Il y a plusieurs semaines, lors d’un déplacement dans la province de l’Ogooué-Ivindo, à environ 25 kilomètres de Makokou, notre équipe de reporters a observé en bordure de route le fiacre laissé par un éléphant de forêt
(Loxodonta cyclotis).
Au Gabon, cette appellation renvoie au rôle écologique majeur de l’éléphant de forêt, souvent qualifié de « jardinier de la forêt » . En se nourrissant et en parcourant de vastes espaces, l’animal assure la dispersion des graines, un mécanisme clé pour la régénération des forêts du bassin du Congo et le maintien de la biodiversité.
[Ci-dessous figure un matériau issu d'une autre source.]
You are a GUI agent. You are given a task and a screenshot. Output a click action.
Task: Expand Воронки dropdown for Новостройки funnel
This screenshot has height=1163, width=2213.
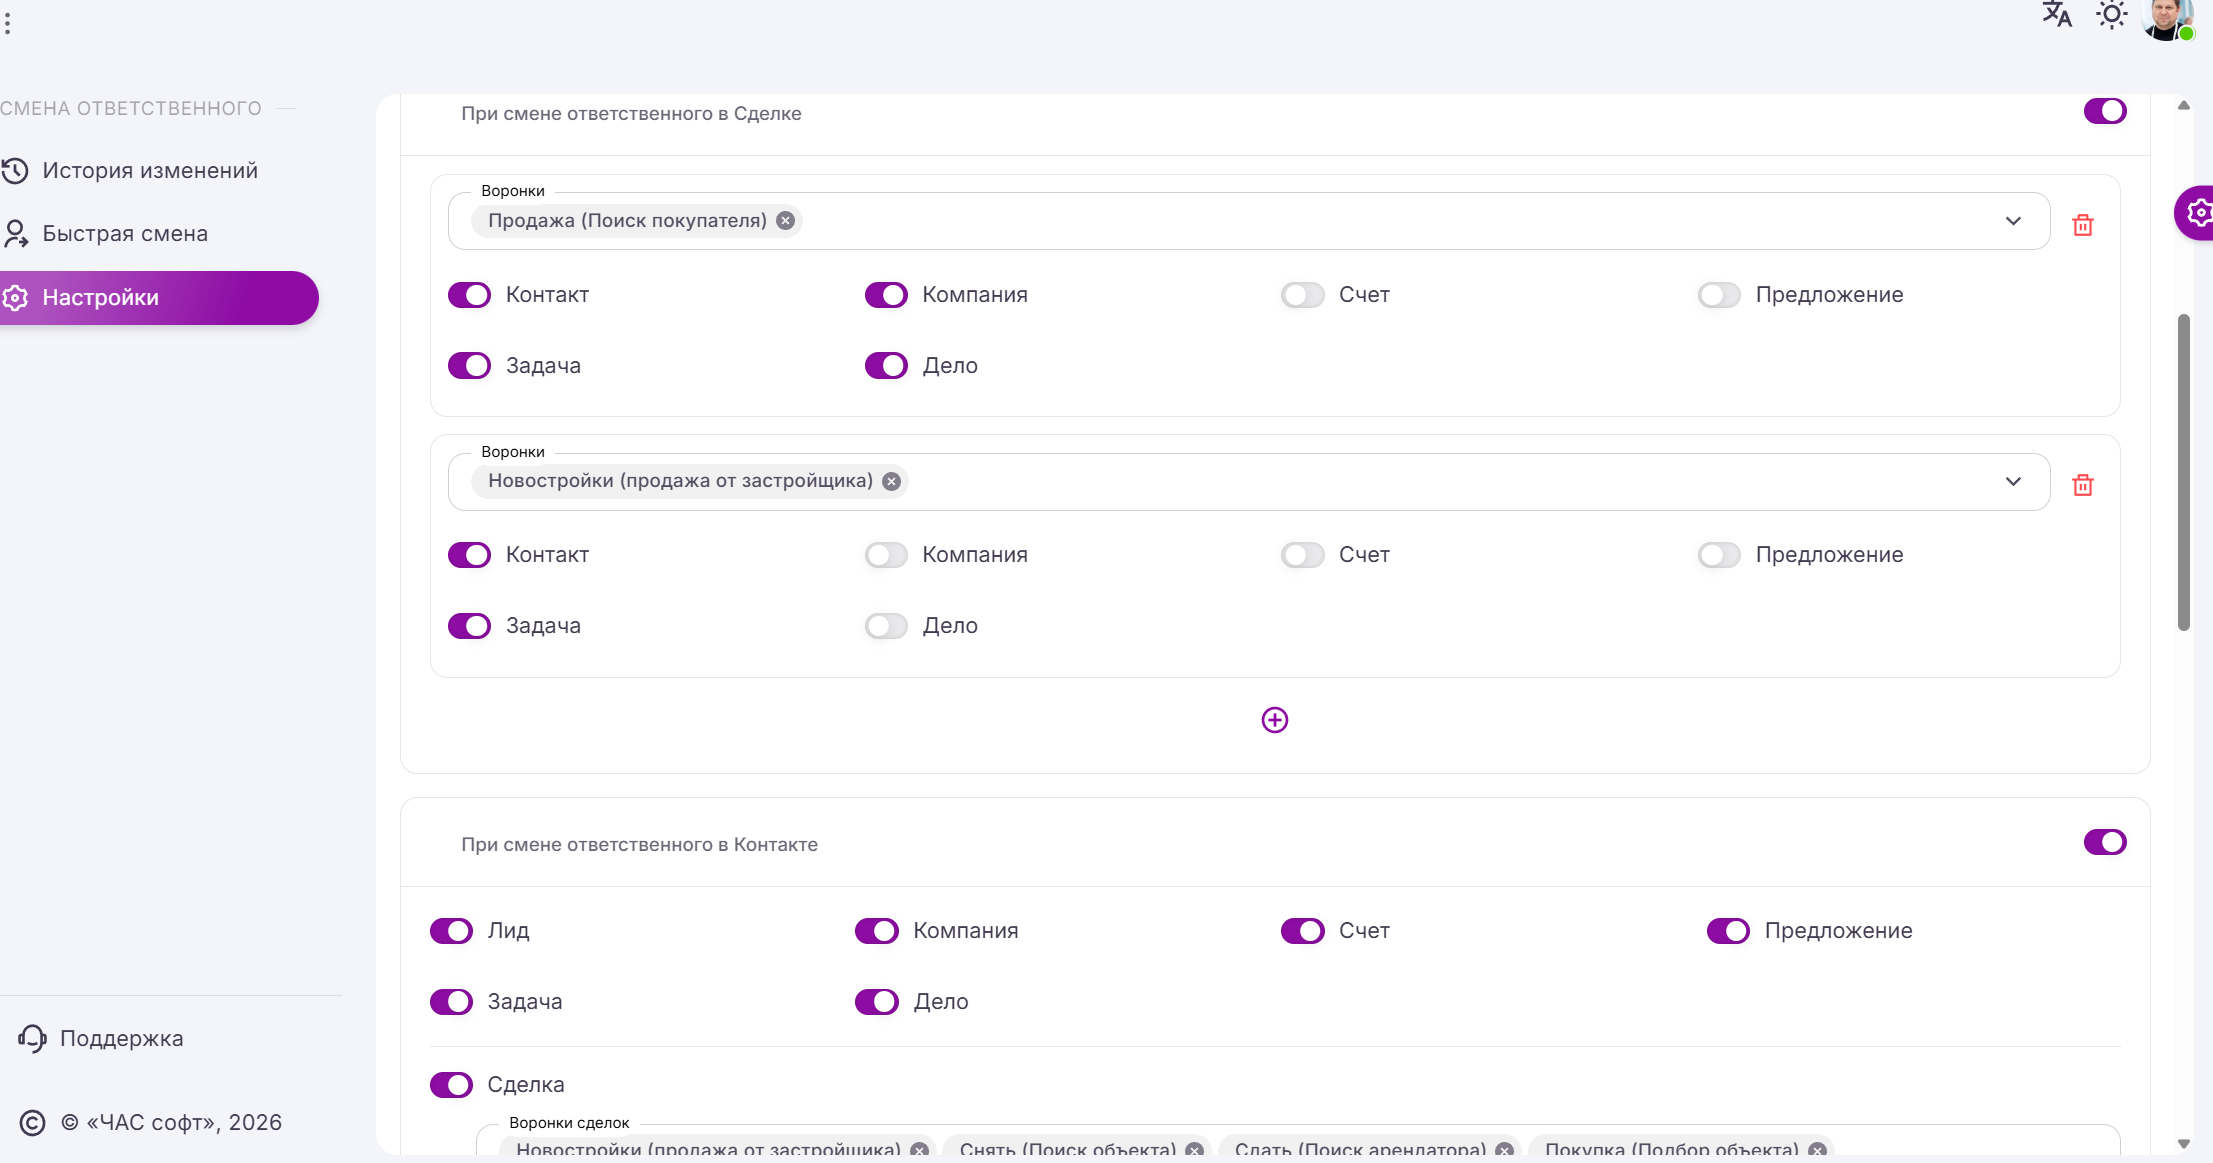pyautogui.click(x=2013, y=482)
Selon Benjamin Evine Binet, spécialiste des questions environnementales, « il s’agit des excréments de l’éléphant. C’est un véritable bouillon de culture, un excellent engrais pour les plantes, notamment les fleurs » .
Au-delà de la question de l’ivoire, l’éléphant joue donc un rôle écologique fondamental. Il contribue également à la création et à l’entretien des bais, ces clairières naturelles riches en minéraux, indispensables non seulement à sa survie mais aussi à celle de nombreuses autres espèces animales.
Avec plus de 85 % de son territoire recouvert de forêts, le Gabon est considéré comme l’un des principaux sanctuaires de l’éléphant de forêt en Afrique centrale.
Toutefois, malgré les politiques de conservation mises en œuvre, le braconnage et les conflits entre l’homme et la faune demeurent des défis persistants.